Unfortunately Campbell is right. 30 - 40% of the population will vote for Labour, and hence vote for increased social spending, with no concern where this money comes from. 25 - 35% will vote National for much the same reason except with a more rural / business outlook. Whether it is for the "country" or themselves is a moot point. The other 20 - 30% will abstain, wont understand how to mark a voting paper correctly, or vote with any conscience whatsoever.

And so with that as the major determinant behind who runs the country, no government can install any true remedies to the economy, as that will guarantee them being voted out the next election.

What we probably need is a benevolent dictator. Someone who doesn't want the job, but will do it because it is needed. No Mugabe's, Pol Pot's or Politicians need apply.

Andy Rodgers   #6   10:49 am Nov 11 2009

Bruce - I have downloaded the RDeane file but cannot open it. What program do I need to use to open this file?

Field Marshal   #7   01:10 pm Nov 11 2009

Mining,solves the immediate problems but as you say Bruce, structurly NZ is stuffed. 1# ---Gov't NEED to say NO at times to UN demands. 2#Government departments and servants,COPY to many "low standard international programmes. 3#Government are not there to provide services,and especially ,when the so called "customer" is blatently WRONG ie.unemployed and single parents. 4#Family welfare "top ups" for the low wage earner has to stop.-US and AUS studies indicate ,employers do not increase wages because the govt will.---Also two points should be noted a,if employers cannot pay resonable wages -they shouldn't be in business. b, didn,t we precisly stop this practice of "subsidising" businesses-namely,---FARMERS-- way way back in the early 80,s.

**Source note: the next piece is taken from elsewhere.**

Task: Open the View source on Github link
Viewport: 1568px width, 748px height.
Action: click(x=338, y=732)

5# Government should back exporters-ONLY -not domestic business.-Imagine if the public service gave all their fantastic skills to exporters,-- Key should just refocus public serv-ants/unions, to exports -no layoffs -and the votes will follow. 6#Domestic business should be made to take a back seat-if they are any good -they too will export. 7#Exporters should supply 'lamb' to top end restaurants-worldwide-not by products to low profit markets.Milk products are the same.ANY products are the same. 8#Tourism-backpackers consume noodles and drugs-we do not need this market.Get ones with lots of money. 9#In general -set high standards internationally, raise gst and abolish income tax for first $100,000. 10#-abolish secoundry education in favour of uni/poly/industry learning ,in any direction a student/employee wants. 11#- give tax benefits only to those that work -for super/dentist/doctor/education-budgeting,commerce ect. 12# Create an enviroment where WORK is the most BENEFICIAL aspiration.

Derryn F Hinch   #8   01:47 pm Nov 11 2009

Andy #6 - Powerpoint

I find the slides showing per capita GDP by country interesting. They clearly show that wealth creation is not about ideology, the wealthiest countries range from social democracies with large government sectors to market based economies with small government sectors. The same countries have appeared at the top of the list for many years, despite changes in governments.

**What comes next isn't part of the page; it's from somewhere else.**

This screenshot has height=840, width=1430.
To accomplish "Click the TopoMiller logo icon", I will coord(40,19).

This leads me to conclude that when it comes to wealth creation ideology (excluding extremes) is largely irrelevant. My assumption is that wealth creation comes from long term quality leadership and management.

Another point - I'm not sure that being a commodity producer is necessarily a bad thing. Most commodities are supply limited in the long term whilst demand is steadily growing. There is limited scope to increase the world's arable land, therefore future growth in food production must largely come from productivity growth which is unlikely to keep up with demand growth. Having said that, I am not advocating sitting back and waiting for commodity prices to increase. We need to focus on the things we can control so that we are well placed to take advantage of any commodity price increases if/when they occur.

Bruce shepaprd   #9   01:56 pm Nov 11 2009

It is written in Micro soft power point, should open, and you are asking a ludite.

Stuff Admin   #10   02:07 pm Nov 11 2009

The link to the Powerpoint document should be working now.